A voz única e o talento de Don Kikas foram igualmente reconhecidos com o prémio de Voz do Ano em Angola em 2000, sublinhando a sua habilidade de transmitir emoção e energia através da sua música. Estes prémios não só celebram o seu sucesso, mas também reflectem o impacto duradouro que teve no panorama musical angolano e além-fronteiras.
Considerado um dos principais expoentes da música moderna angolana, alcançou projecção internacional ao actuar em diversos países como o Brasil, onde teve a oportunidade de dividir palco com artistas de renome como Gilberto Gil, Ivete Sangalo e Daniela Mercury.
Entre os seus principais inspiradores musicais destacam-se nomes como Bonga, Filipe Mukenga, Waldemar Bastos, Stevie Wonder, Djavan e Martinho da Vila.
Já em 2005, numa nova fase da sua carreira, Don Kikas junta alguns dos melhores músicos do mercado para gravar o seu mais recente álbum, Viagem. Um álbum duplo, que viaja entre as sonoridades modernas e dançantes como a kizomba e o zouk, passando pelas tradições do semba, da kazukuta e do kilapanga. Mais uma vez, um encontro com dezenas de músicos e amigos de várias origens para fazer um disco com a alma em Angola.
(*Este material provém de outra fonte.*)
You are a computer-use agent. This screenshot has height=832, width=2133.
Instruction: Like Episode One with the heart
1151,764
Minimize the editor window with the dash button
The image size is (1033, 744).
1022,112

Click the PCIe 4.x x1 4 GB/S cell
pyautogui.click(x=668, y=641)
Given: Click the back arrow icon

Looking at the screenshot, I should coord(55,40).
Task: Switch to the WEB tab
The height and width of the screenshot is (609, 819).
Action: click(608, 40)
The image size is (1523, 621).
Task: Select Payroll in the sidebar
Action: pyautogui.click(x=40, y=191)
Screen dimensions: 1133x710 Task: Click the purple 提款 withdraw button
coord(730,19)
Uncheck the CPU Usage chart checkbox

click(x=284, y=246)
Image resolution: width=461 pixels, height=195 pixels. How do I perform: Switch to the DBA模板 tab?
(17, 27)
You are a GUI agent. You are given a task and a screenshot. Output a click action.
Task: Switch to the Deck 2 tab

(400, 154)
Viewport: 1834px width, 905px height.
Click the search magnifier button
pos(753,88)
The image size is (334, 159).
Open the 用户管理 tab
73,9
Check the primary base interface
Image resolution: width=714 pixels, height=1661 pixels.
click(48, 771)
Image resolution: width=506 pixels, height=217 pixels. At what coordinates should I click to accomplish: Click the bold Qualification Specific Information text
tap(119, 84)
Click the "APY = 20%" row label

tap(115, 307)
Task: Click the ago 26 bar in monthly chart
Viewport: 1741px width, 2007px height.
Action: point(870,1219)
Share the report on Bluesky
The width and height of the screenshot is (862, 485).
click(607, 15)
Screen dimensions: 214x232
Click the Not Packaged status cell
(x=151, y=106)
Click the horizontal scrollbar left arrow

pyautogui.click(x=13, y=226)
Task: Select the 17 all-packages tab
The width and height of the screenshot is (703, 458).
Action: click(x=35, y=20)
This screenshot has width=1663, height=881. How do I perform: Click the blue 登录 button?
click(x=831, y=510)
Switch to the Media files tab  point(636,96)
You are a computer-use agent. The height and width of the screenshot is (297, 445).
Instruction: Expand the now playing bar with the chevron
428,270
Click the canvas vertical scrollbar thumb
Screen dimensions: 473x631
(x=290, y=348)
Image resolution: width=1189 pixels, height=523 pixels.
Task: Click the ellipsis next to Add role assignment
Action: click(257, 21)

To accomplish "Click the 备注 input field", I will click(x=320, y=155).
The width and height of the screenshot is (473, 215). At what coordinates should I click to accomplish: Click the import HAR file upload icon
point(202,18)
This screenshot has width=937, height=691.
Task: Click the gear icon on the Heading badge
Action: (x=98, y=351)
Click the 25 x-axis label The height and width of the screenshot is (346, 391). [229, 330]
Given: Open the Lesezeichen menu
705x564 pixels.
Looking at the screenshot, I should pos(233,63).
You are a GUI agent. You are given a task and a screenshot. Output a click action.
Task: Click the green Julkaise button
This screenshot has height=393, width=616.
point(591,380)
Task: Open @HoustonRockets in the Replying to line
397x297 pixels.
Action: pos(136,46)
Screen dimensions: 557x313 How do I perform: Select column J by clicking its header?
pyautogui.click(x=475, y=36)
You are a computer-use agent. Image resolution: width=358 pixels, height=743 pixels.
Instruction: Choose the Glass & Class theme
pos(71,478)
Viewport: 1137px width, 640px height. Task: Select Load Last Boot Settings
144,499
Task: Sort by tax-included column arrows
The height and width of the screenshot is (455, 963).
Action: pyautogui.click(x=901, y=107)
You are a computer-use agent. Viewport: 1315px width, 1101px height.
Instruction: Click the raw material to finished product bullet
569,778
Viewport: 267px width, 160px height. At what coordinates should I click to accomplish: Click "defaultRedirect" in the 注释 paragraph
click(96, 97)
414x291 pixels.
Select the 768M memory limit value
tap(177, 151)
Na sua carreira, tem pisado palcos por todo o mundo, tem feito parcerias musicais com vários artistas de renome nacional e internacional, compõe para si e para muitos outros. Sempre com o nome de Angola na voz e no peito.
Para celebrar os 30 anos de carreira, o músico iniciou uma digressão no mês de Maio, que começou em Angola e passará por Cabo Verde e Moçambique. A digressão tem término previsto para Outubro, com um grande concerto no Coliseu dos Recreios, em Lisboa.
30 anos de música
Emílio Camilo da Costa, mais conhecido como Don Kikas, nasceu no Sumbe, capital da província angolana do Cuanza Sul, em 4 de Janeiro de 1974. Emigrou para o Brasil, onde permaneceu até aos 6 anos, regressando posteriormente a Angola.
Aos 8 anos, compôs a sua primeira canção, revelando uma nata vocação para a música, e profissionalizou-se em 1993. Ao longo da sua carreira musical, que já leva 30 anos, foi vencedor de vários prémios, em que se destacam os de Música do Ano em Angola, em 1997, com o tema Esperança Moribunda; Disco do Ano, em 2000, para o álbum Xeque- -Mate; Kizomba do Ano, em 2000, para o tema Na Lama do Amor; Voz do Ano em Angola, em 2000, entre muitos outros.